_WORK INSTRUCTIONS_
Write out all of the records, keeping each one exactly as written.

START DATA FOR THIS TASK

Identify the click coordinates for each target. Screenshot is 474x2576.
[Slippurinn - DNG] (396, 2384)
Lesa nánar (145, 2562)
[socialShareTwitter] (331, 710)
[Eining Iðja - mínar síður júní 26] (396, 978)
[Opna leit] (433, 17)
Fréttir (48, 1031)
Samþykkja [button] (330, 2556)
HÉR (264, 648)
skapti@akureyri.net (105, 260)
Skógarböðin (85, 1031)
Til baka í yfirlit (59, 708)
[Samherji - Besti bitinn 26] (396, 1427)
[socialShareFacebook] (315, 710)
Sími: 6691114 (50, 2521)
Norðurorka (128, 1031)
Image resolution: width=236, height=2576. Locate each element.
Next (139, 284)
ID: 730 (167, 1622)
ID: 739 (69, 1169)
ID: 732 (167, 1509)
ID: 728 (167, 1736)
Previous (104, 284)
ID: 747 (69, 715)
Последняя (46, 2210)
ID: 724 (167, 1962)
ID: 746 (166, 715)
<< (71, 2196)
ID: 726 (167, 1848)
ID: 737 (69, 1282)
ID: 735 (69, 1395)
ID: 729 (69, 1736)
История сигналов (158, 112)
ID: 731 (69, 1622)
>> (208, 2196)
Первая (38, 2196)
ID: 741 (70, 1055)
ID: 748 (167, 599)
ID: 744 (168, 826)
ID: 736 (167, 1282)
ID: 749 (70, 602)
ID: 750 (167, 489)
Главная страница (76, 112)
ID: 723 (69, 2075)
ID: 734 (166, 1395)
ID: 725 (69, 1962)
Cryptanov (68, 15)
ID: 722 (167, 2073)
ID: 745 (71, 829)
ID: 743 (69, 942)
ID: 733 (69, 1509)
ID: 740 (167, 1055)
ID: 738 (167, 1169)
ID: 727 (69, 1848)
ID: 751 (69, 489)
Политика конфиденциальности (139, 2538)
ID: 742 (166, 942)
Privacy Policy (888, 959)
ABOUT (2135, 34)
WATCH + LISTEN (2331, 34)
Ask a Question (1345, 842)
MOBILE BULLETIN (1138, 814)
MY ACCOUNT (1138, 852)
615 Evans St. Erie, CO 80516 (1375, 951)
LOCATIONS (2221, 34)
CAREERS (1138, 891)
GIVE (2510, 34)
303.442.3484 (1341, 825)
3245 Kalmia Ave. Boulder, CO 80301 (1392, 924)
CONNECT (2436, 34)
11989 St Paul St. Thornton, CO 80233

END DATA FOR THIS TASK

_SOLUTION TO THIS TASK_
Identify the click coordinates for each target. Screenshot is 474x2576.
[Slippurinn - DNG] (396, 2384)
Lesa nánar (145, 2562)
[socialShareTwitter] (331, 710)
[Eining Iðja - mínar síður júní 26] (396, 978)
[Opna leit] (433, 17)
Fréttir (48, 1031)
Samþykkja [button] (330, 2556)
HÉR (264, 648)
skapti@akureyri.net (105, 260)
Skógarböðin (85, 1031)
Til baka í yfirlit (59, 708)
[Samherji - Besti bitinn 26] (396, 1427)
[socialShareFacebook] (315, 710)
Sími: 6691114 (50, 2521)
Norðurorka (128, 1031)
Image resolution: width=236, height=2576. Locate each element.
Next (139, 284)
ID: 730 (167, 1622)
ID: 739 (69, 1169)
ID: 732 (167, 1509)
ID: 728 (167, 1736)
Previous (104, 284)
ID: 747 (69, 715)
Последняя (46, 2210)
ID: 724 (167, 1962)
ID: 746 (166, 715)
<< (71, 2196)
ID: 726 (167, 1848)
ID: 737 (69, 1282)
ID: 735 (69, 1395)
ID: 729 (69, 1736)
История сигналов (158, 112)
ID: 731 (69, 1622)
>> (208, 2196)
Первая (38, 2196)
ID: 741 (70, 1055)
ID: 748 (167, 599)
ID: 744 (168, 826)
ID: 736 (167, 1282)
ID: 749 (70, 602)
ID: 750 (167, 489)
Главная страница (76, 112)
ID: 723 (69, 2075)
ID: 734 (166, 1395)
ID: 725 (69, 1962)
Cryptanov (68, 15)
ID: 722 (167, 2073)
ID: 745 (71, 829)
ID: 743 (69, 942)
ID: 733 (69, 1509)
ID: 740 (167, 1055)
ID: 738 (167, 1169)
ID: 727 (69, 1848)
ID: 751 (69, 489)
Политика конфиденциальности (139, 2538)
ID: 742 (166, 942)
Privacy Policy (888, 959)
ABOUT (2135, 34)
WATCH + LISTEN (2331, 34)
Ask a Question (1345, 842)
MOBILE BULLETIN (1138, 814)
MY ACCOUNT (1138, 852)
615 Evans St. Erie, CO 80516 (1375, 951)
LOCATIONS (2221, 34)
CAREERS (1138, 891)
GIVE (2510, 34)
303.442.3484 (1341, 825)
3245 Kalmia Ave. Boulder, CO 80301 (1392, 924)
CONNECT (2436, 34)
11989 St Paul St. Thornton, CO 80233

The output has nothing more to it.